> **Activity**
Beginning at the line containing "You are a computer-use agent. The", repeat each line below exactly up to and including the line containing "Select room 20 in the tree". Do not repeat the pictures.

Records to use START

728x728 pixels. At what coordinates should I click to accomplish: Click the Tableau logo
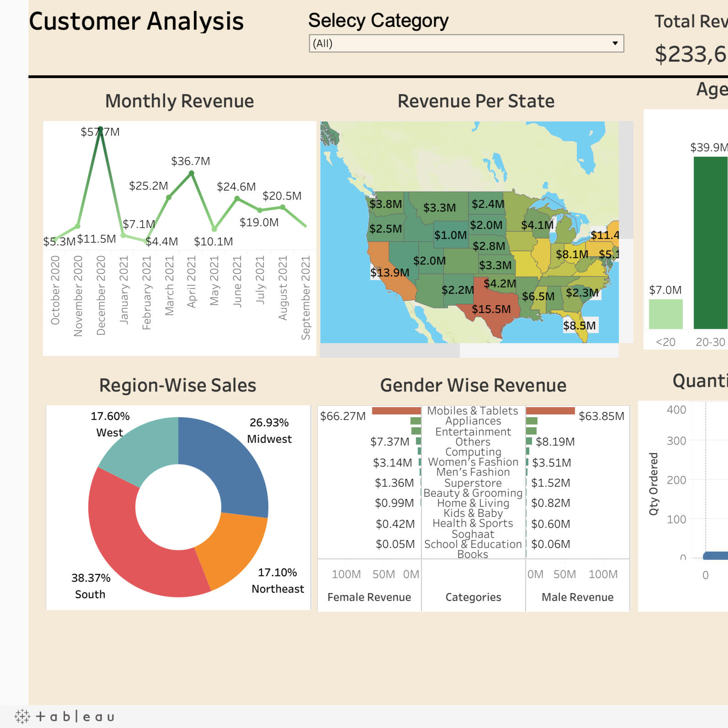click(x=64, y=716)
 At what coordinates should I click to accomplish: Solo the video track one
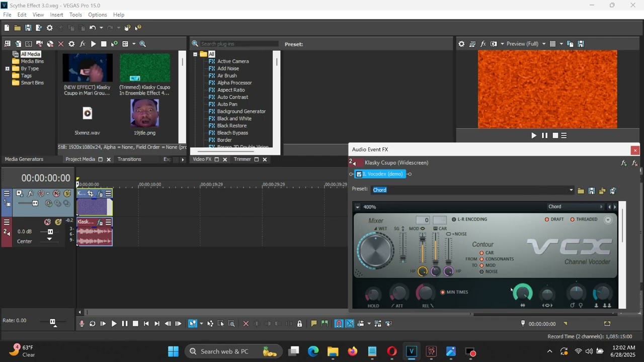pos(67,194)

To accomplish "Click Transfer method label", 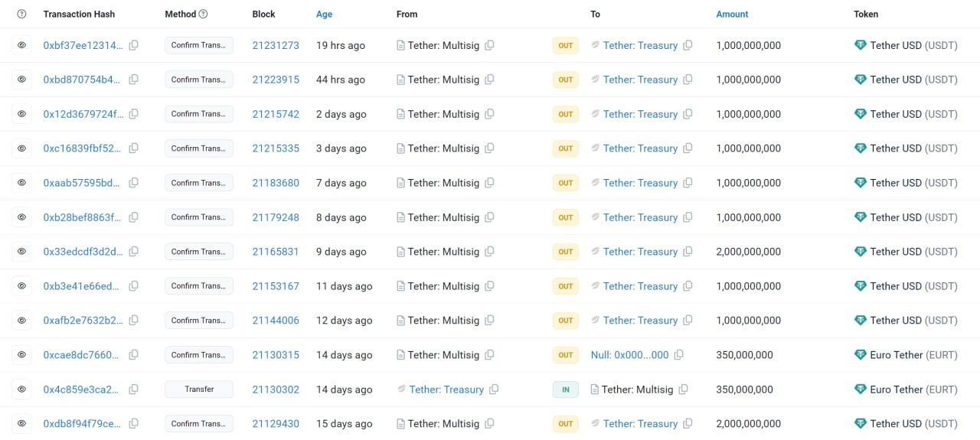I will (199, 389).
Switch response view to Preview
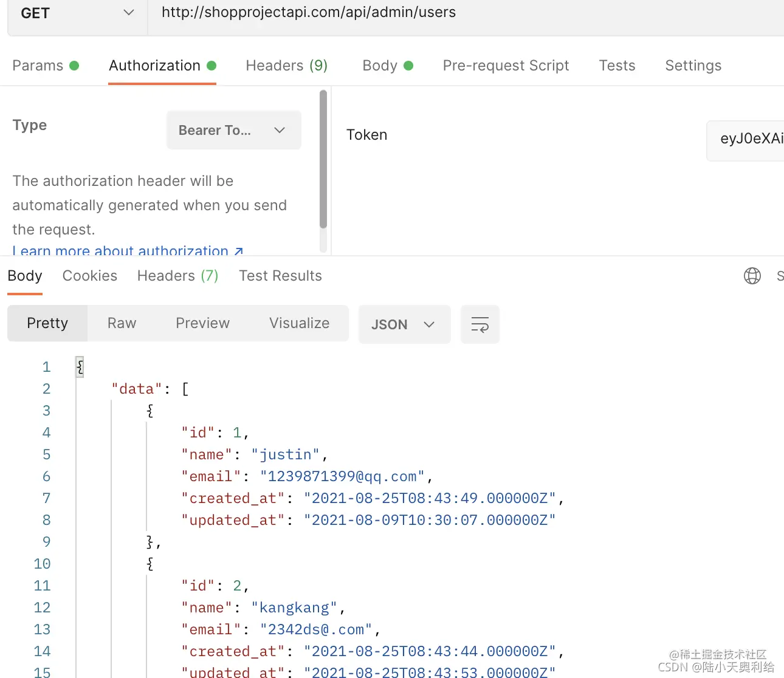This screenshot has height=678, width=784. click(x=202, y=323)
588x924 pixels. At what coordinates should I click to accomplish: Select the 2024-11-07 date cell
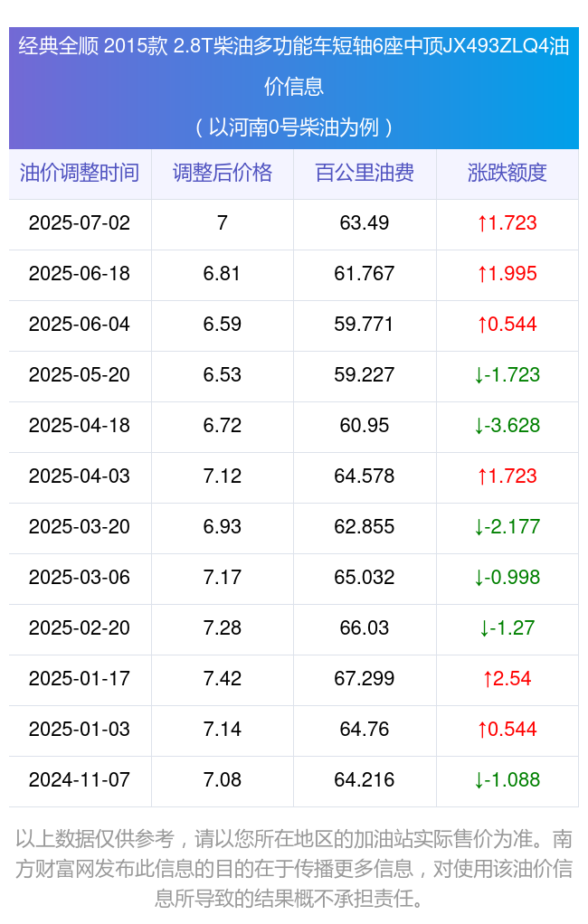(x=80, y=779)
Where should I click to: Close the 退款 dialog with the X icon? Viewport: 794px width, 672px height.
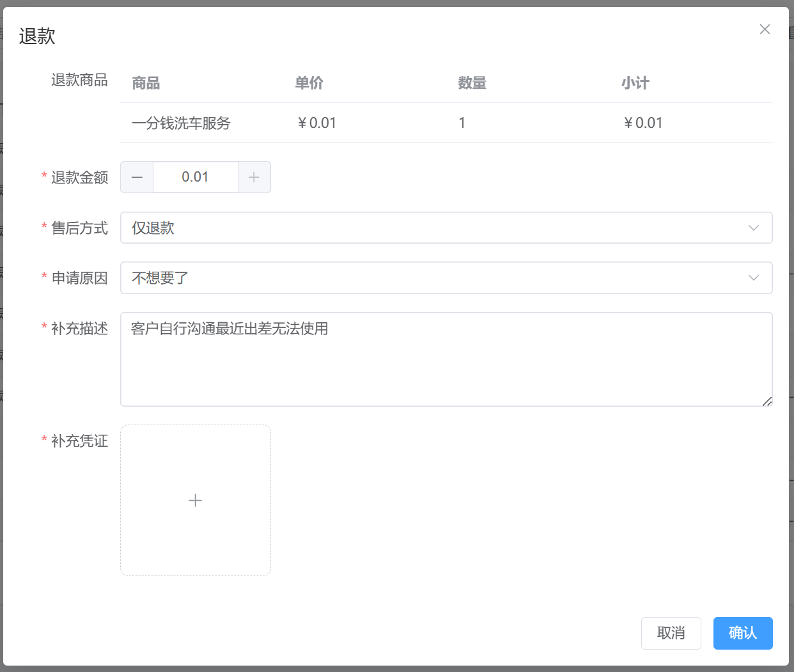pyautogui.click(x=765, y=29)
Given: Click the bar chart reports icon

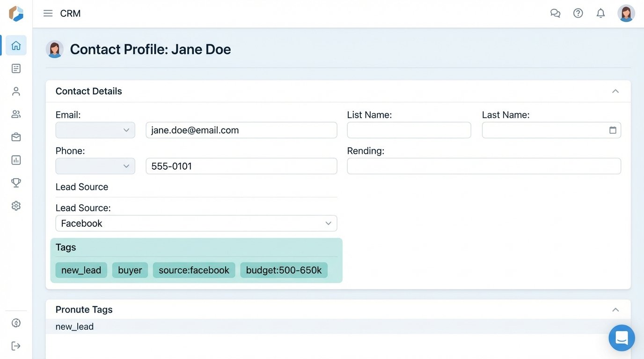Looking at the screenshot, I should [x=16, y=160].
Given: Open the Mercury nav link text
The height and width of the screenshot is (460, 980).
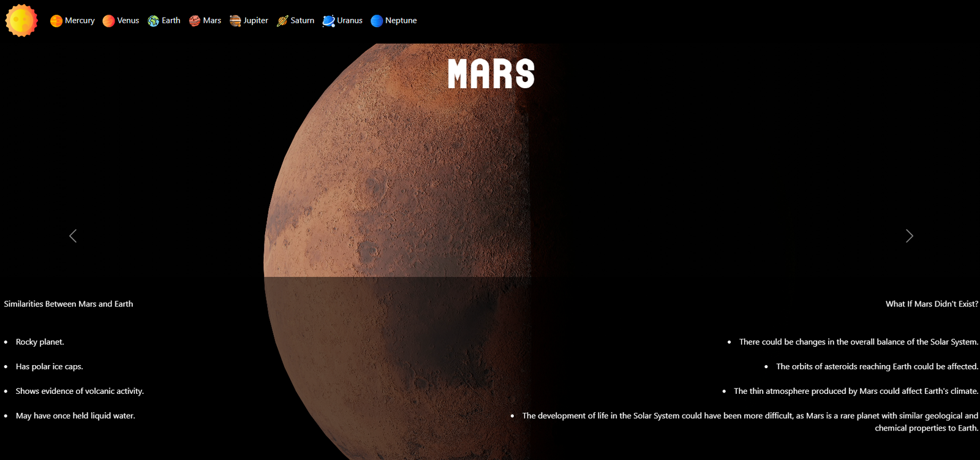Looking at the screenshot, I should 80,21.
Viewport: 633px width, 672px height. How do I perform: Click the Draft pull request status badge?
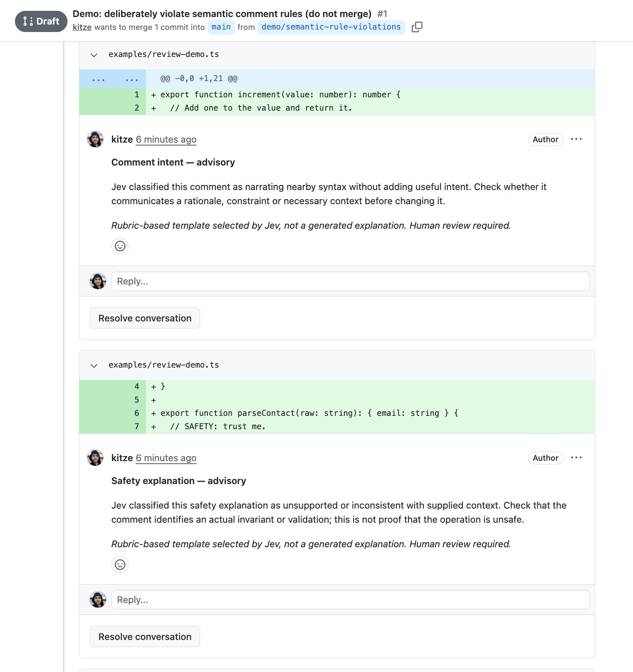tap(41, 21)
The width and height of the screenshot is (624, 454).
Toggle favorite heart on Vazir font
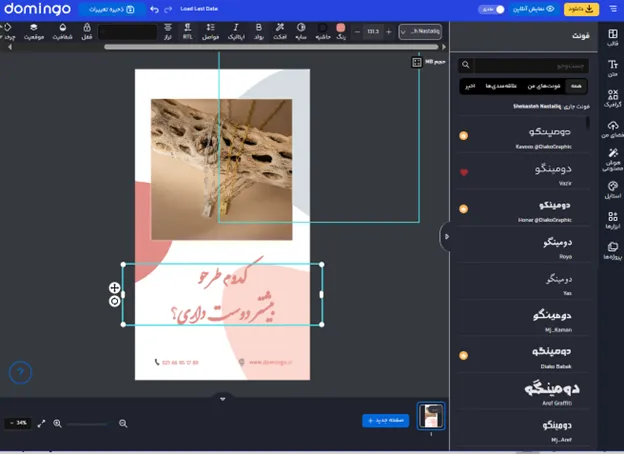point(463,173)
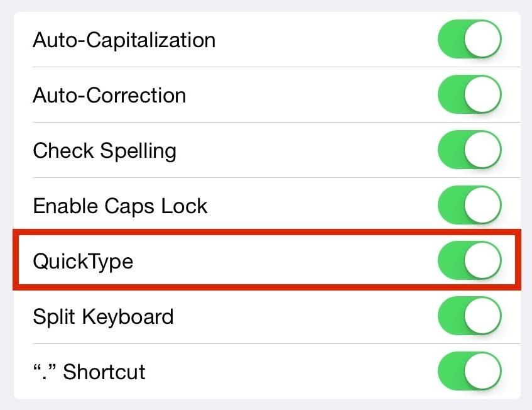Screen dimensions: 532x410
Task: Turn off the Split Keyboard switch
Action: coord(469,316)
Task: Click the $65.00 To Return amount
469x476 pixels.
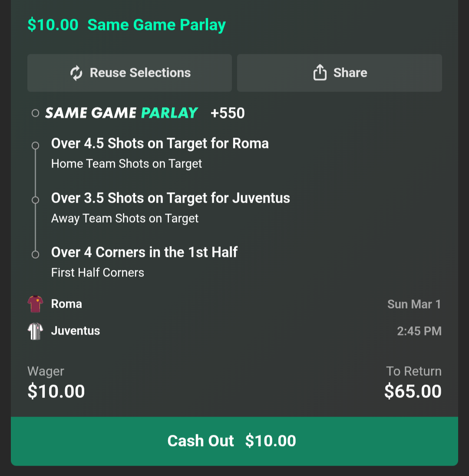Action: click(413, 391)
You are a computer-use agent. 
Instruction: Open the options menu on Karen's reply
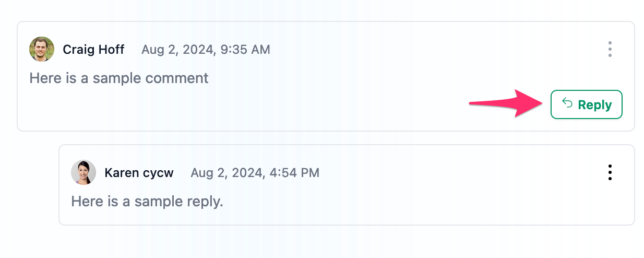coord(610,172)
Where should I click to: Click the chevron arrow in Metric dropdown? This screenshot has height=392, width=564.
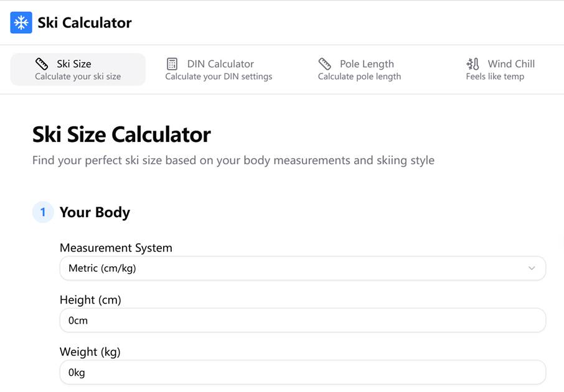point(532,268)
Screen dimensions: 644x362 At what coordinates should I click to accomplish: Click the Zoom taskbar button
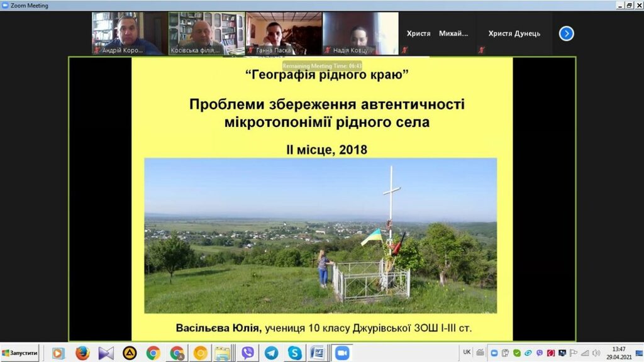pyautogui.click(x=342, y=353)
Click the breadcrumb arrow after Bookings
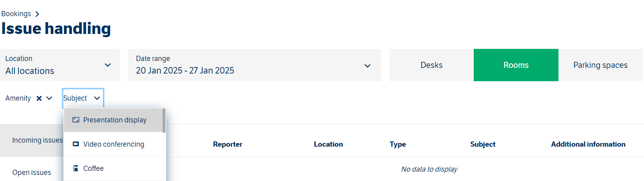 click(x=37, y=14)
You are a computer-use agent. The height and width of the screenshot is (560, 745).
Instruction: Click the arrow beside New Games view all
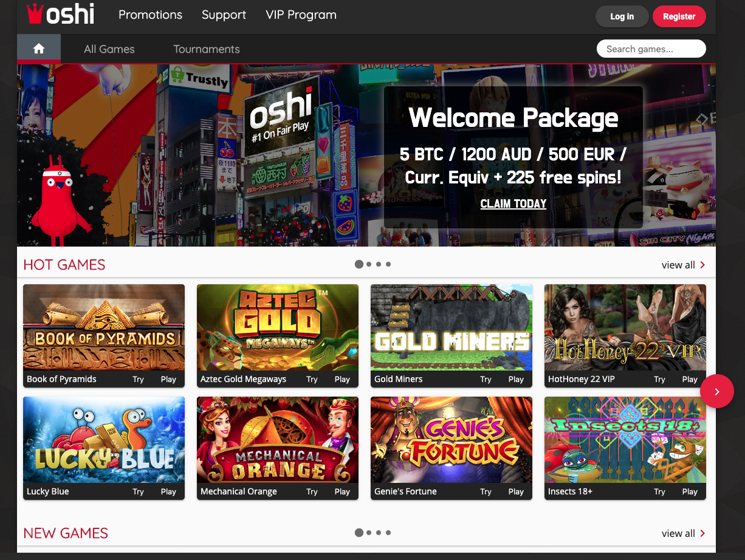pos(703,533)
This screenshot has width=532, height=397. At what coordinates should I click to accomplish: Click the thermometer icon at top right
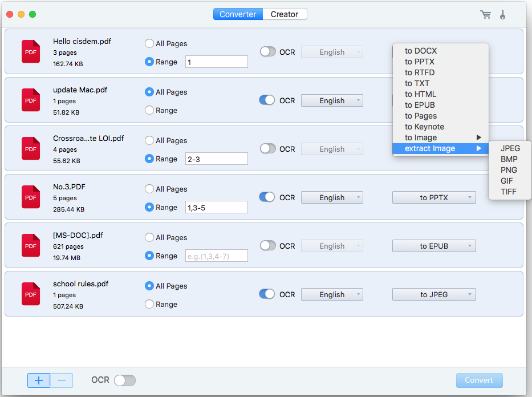[503, 15]
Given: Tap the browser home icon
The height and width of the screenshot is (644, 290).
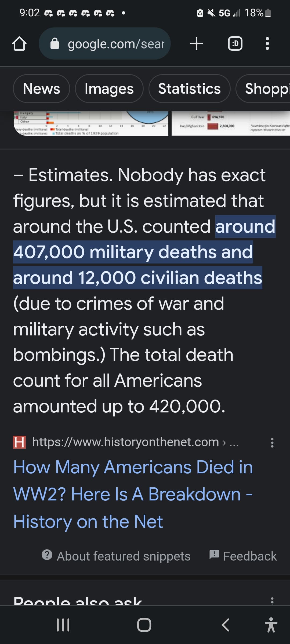Looking at the screenshot, I should click(x=19, y=44).
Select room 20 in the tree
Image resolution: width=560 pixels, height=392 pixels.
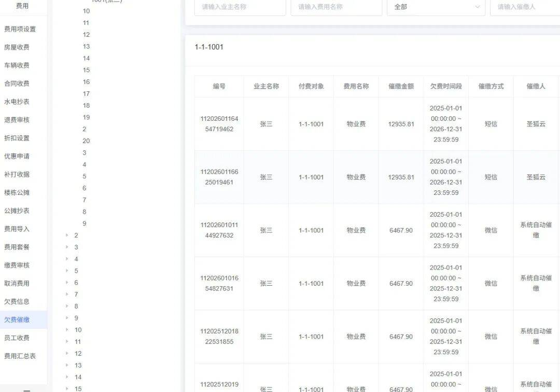point(86,141)
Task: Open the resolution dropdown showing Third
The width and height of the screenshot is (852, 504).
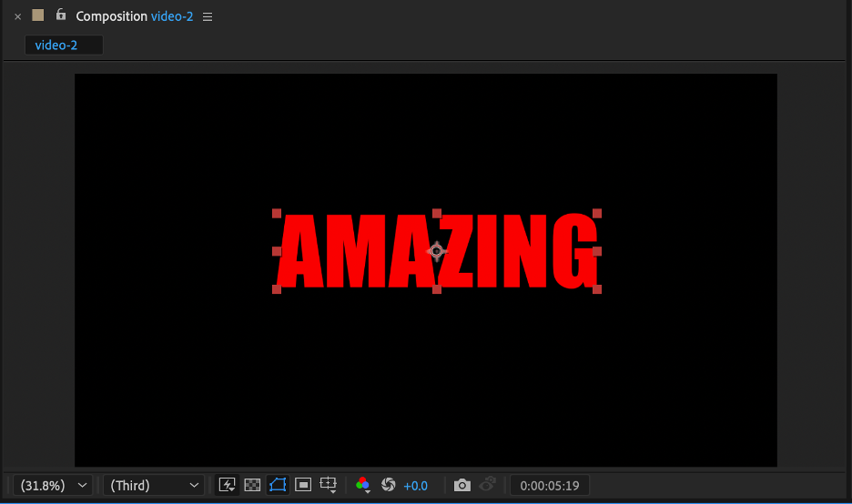Action: coord(154,486)
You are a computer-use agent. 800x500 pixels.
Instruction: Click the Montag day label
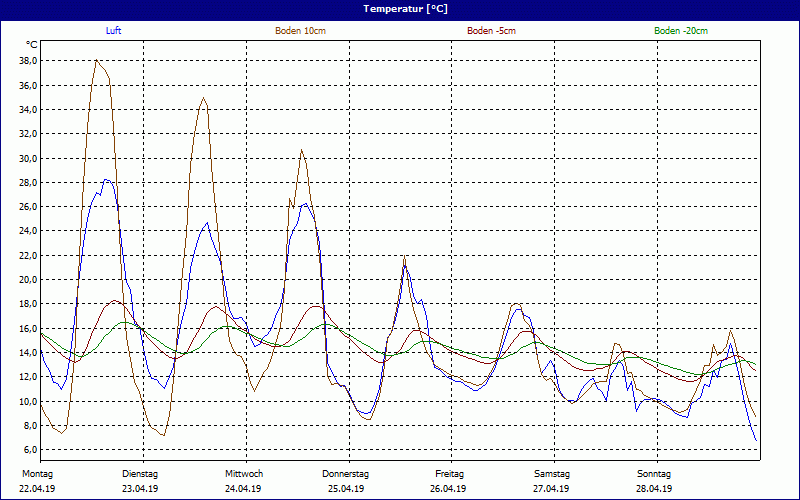pos(37,473)
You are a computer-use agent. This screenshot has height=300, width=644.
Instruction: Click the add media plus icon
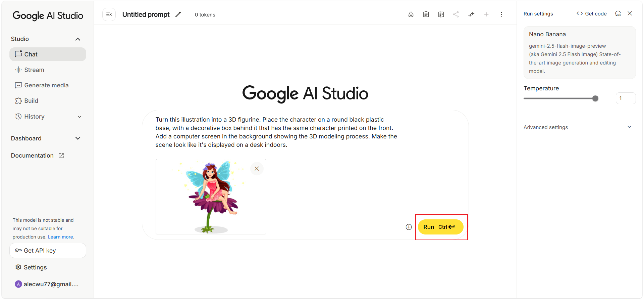click(x=409, y=227)
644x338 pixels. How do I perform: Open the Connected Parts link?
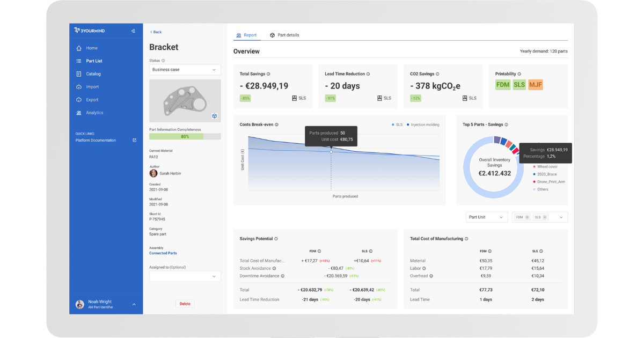(163, 253)
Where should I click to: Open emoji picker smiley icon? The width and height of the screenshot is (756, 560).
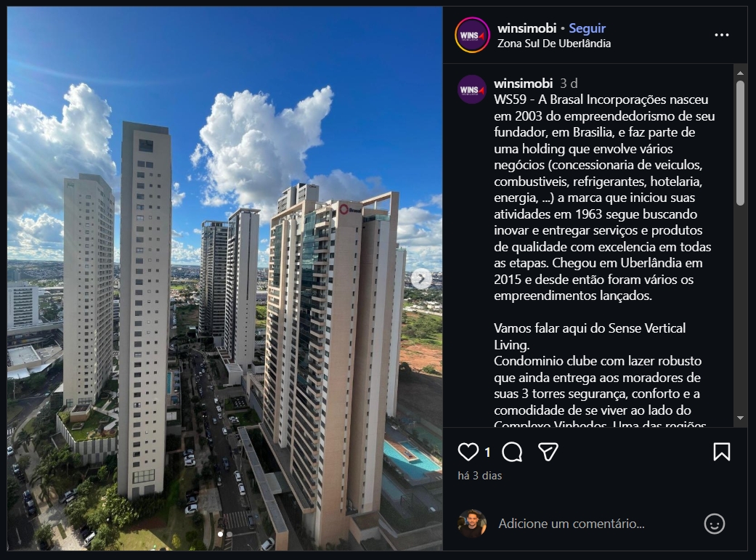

Records to use END

> **Response area**
You are a computer-use agent. The height and width of the screenshot is (560, 745).
Instruction: Click the arrow beside New Games view all
pos(703,533)
This screenshot has width=532, height=397. At what coordinates should I click to accomplish: Click the thermometer icon at top right
[503, 15]
Given: Tap the browser home icon
The height and width of the screenshot is (644, 290).
Looking at the screenshot, I should click(x=19, y=44).
Select room 20 in the tree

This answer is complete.